Why it matters: Widening gaps in immunization coverage are driving outbreaks of measles and other diseases and compounding a historic drop-off in vaccination rates during COVID-19.
- Public health officials portray themselves in a battle to reach millions of unprotected children, mostly in developing nations, including 14.5 million "zero dose" children who are missing out on any vaccination.
Driving the news: The annual report painted a grim picture of infectious disease prevention efforts after the pandemic and associated disruptions stretched health systems in 2020 and 2021, resulting in major setbacks.
- It's especially noteworthy because immunization is among the most successful public health interventions, and because the success of COVID-19 vaccines raised expectations that mRNA technology could be deployed against other infectious diseases.
- "What's worrisome is this continued decline in vaccination rates makes us lose our herd immunity," Sarah Smathers, a board member with the Association for Professionals in Infection Control and Epidemiology, told Axios.
- That's leading to more outbreaks, as well as complications like hospitalizations and deaths for diseases that are largely preventable, said Smathers, an infection prevention expert at Children's Hospital of Philadelphia.
By the numbers: The number of children receiving three doses of the vaccine against diphtheria, tetanus and pertussis — an important benchmark for global immunization coverage — stalled at 84% last year (108 million).
- More than half the 21 million infants that were un- or under-vaccinated last year lived in countries where conflicts and other humanitarian crises contributed to poor global vaccination rates, The Guardian reported.
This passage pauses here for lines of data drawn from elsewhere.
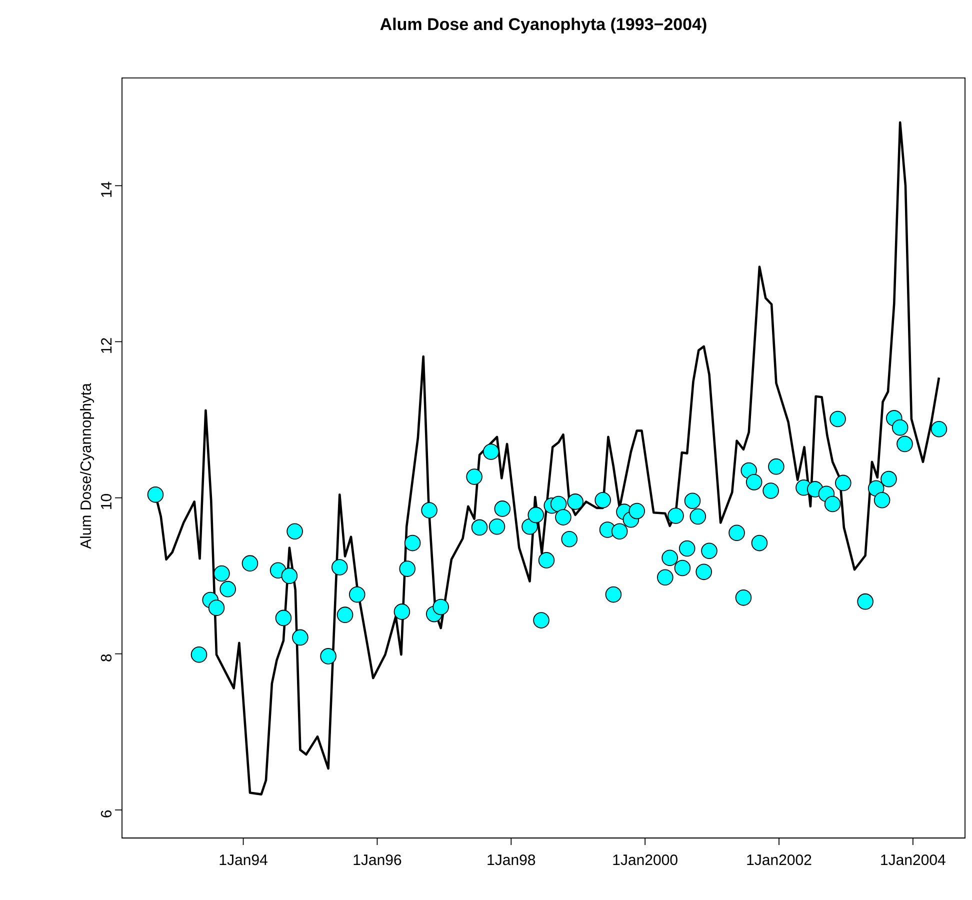 The image size is (972, 900). I want to click on y-tick-label: 12, so click(106, 346). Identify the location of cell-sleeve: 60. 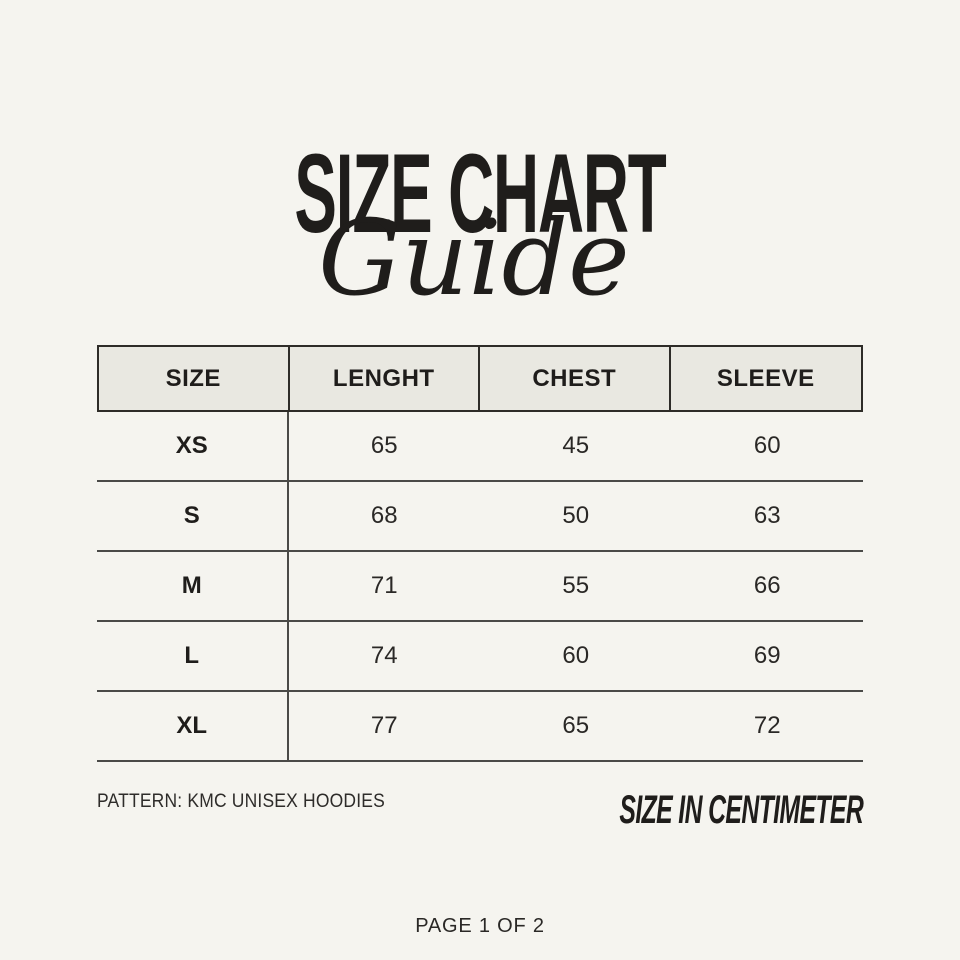
(767, 446).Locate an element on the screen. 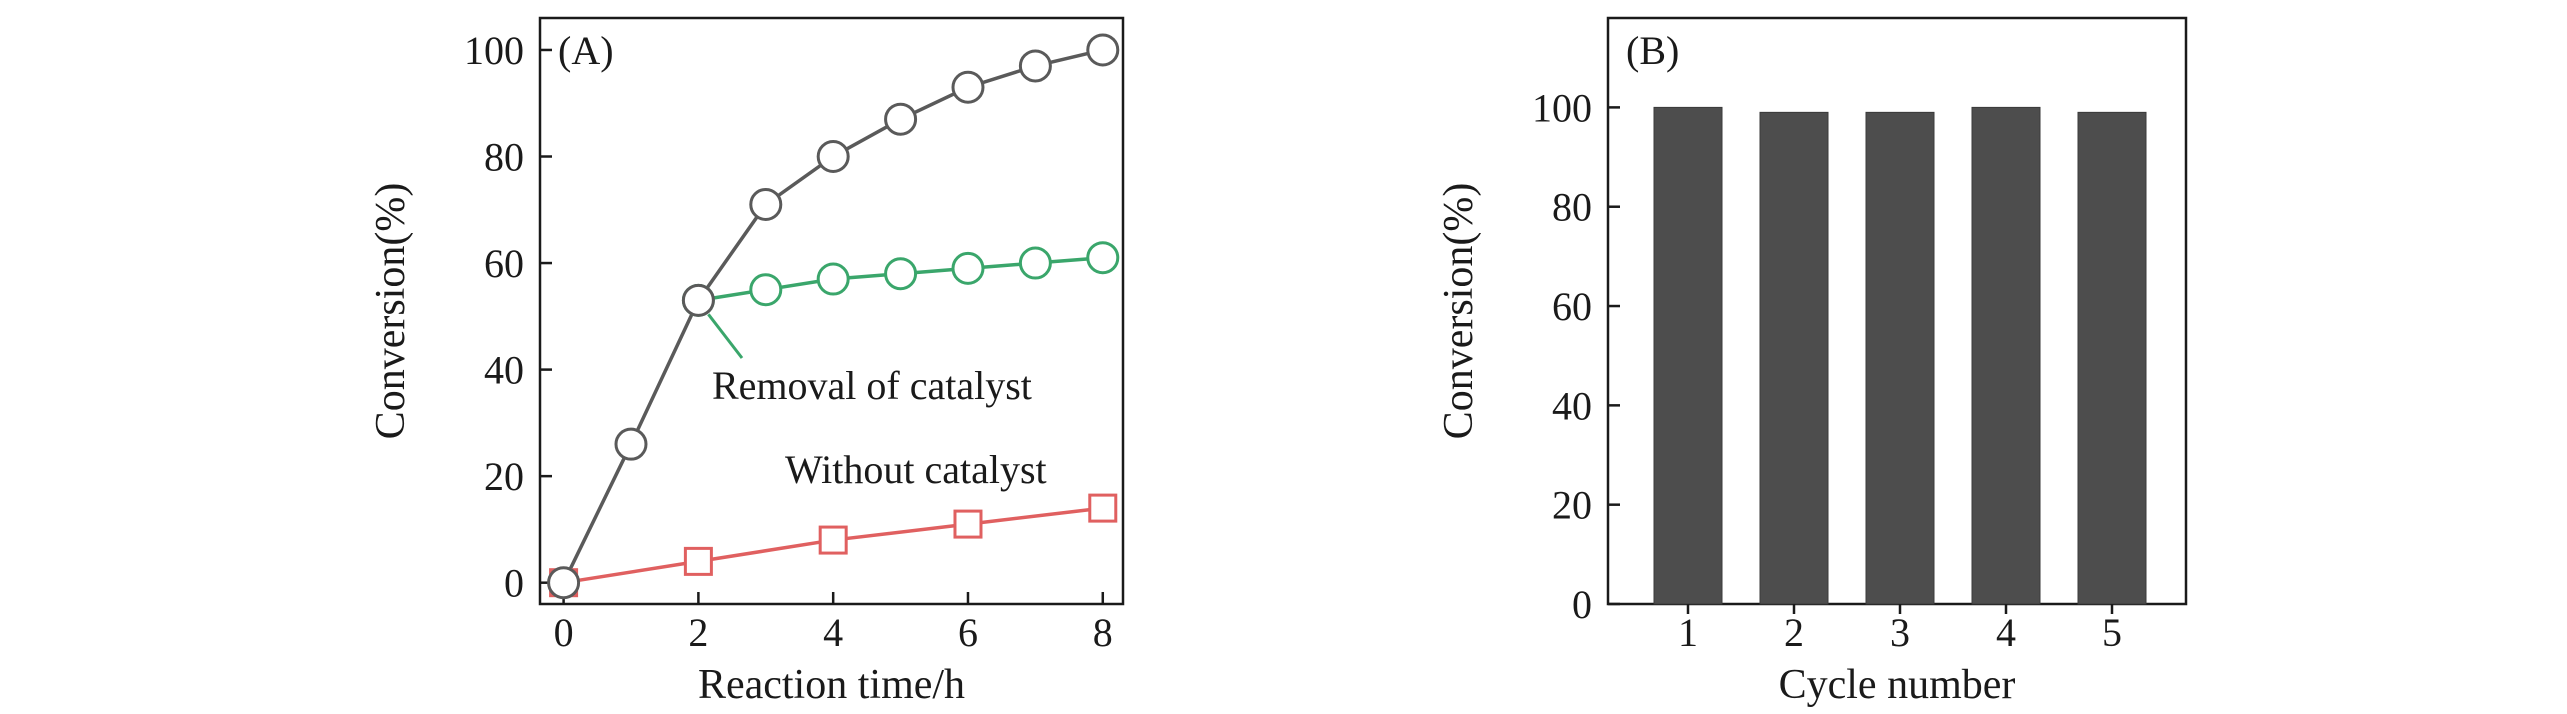  annotation-removal-of-catalyst: Removal of catalyst is located at coordinates (872, 386).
- 83% of children worldwide received their first dose of the measles vaccine through routine health services, while the number receiving their second dose rose slightly from the previous year to 74%.
Bright spots include coverage for human papillomavirus (HPV), meningitis, pneumococcal, polio and rotavirus diseases. The share of adolescent girls getting at least one dose of HPV vaccine against cervical cancer increased from 20% in 2022 to 27% in 2023.
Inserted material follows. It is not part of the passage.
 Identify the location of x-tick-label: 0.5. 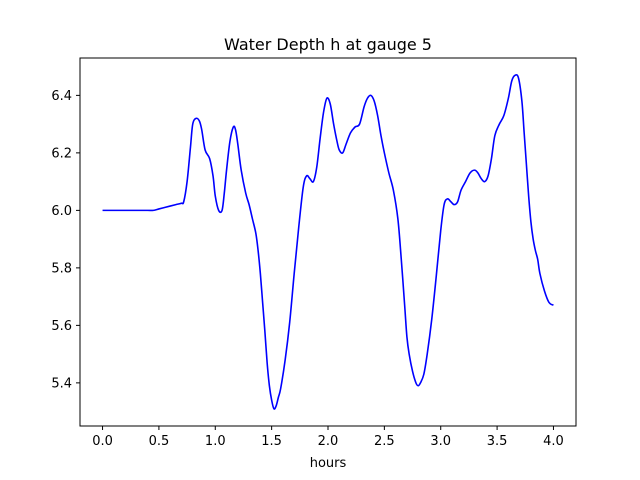
(160, 442). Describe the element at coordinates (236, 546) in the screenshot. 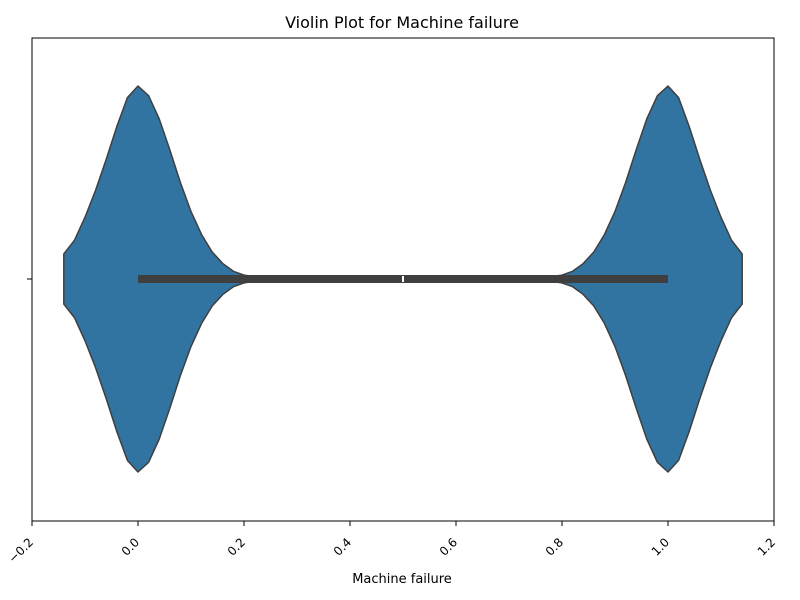

I see `x-tick-label: 0.2` at that location.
Between the lines: In the U.S., public confidence in routine childhood vaccines exceeds that for COVID-19 shots, though support for vaccine requirements in schools has slipped from pre-pandemic levels.
- "I think we all hoped it was a COVID blip and that once folks got back into the habit of regular pediatrician appointments, that this would correct itself," Niki Carelli, executive director of the Coalition to Stop Flu, who has seen similar drops in flu vaccinations for children in the U.S.
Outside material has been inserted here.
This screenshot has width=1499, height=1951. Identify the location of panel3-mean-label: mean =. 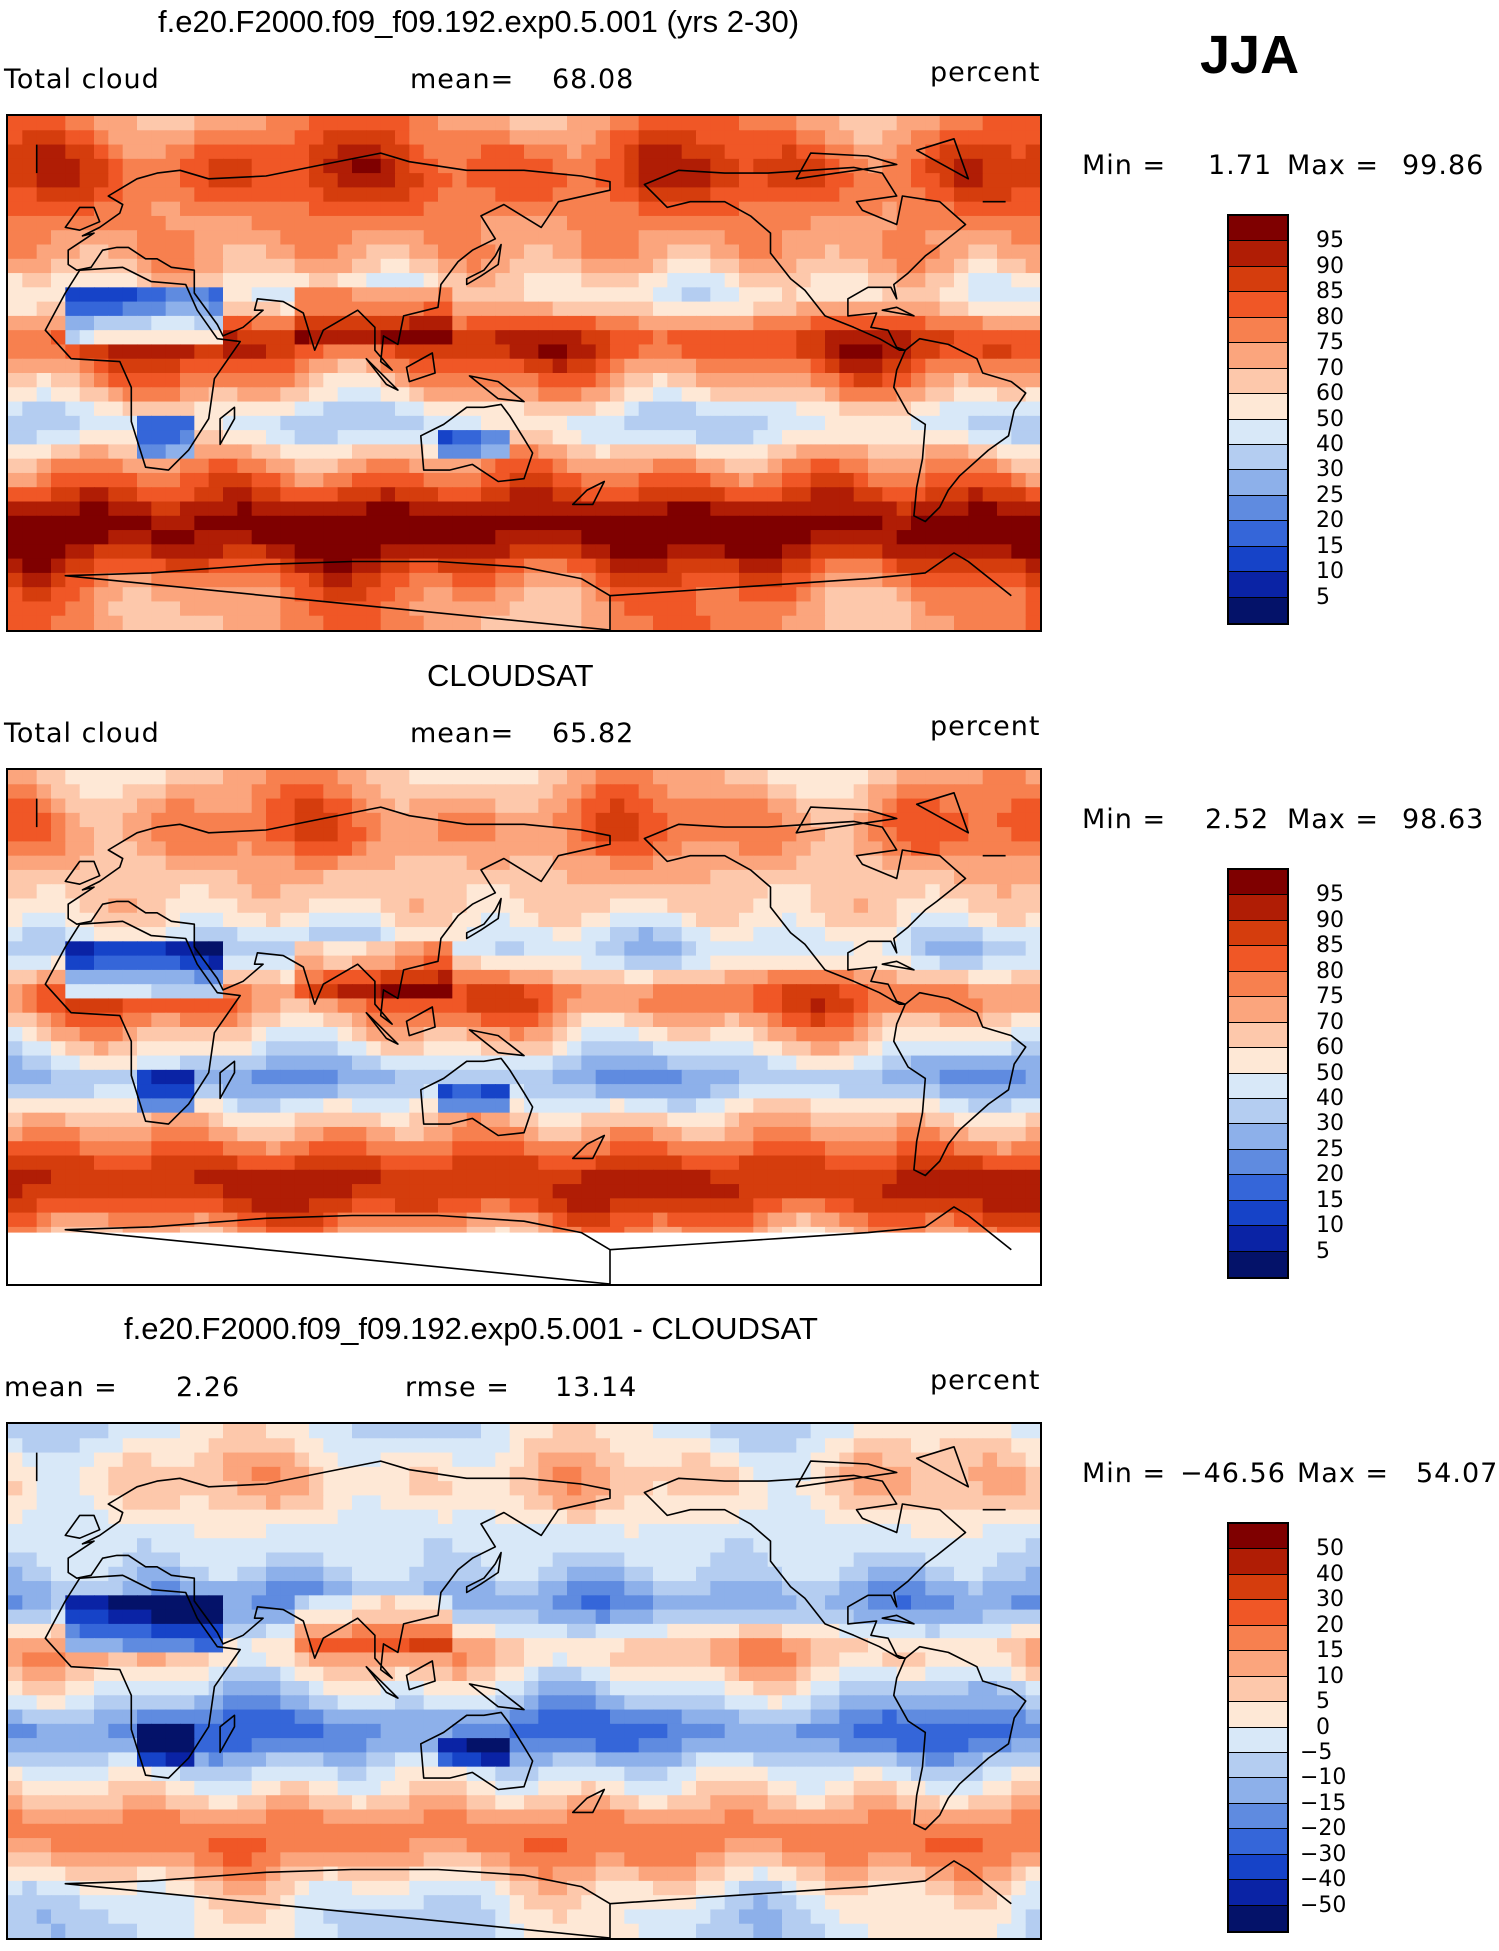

- "Vaccines are probably the greatest public health achievements that we've had in the last century and have saved hundreds of millions of lives with kids, and going in the opposite direction is just tragic," she said.
Yes, but: Doctors remain a trusted source of information about the shots, with most adults saying they have a lot of confidence or some confidence in their health care provider to give accurate information about measles, mumps and rubella vaccines.
What we're watching: A new malaria vaccine began getting distributed to children in the Ivory Coast on Monday, in a campaign health workers hope will usher in "a new era" for malaria control across Africa, the Associated Press reported.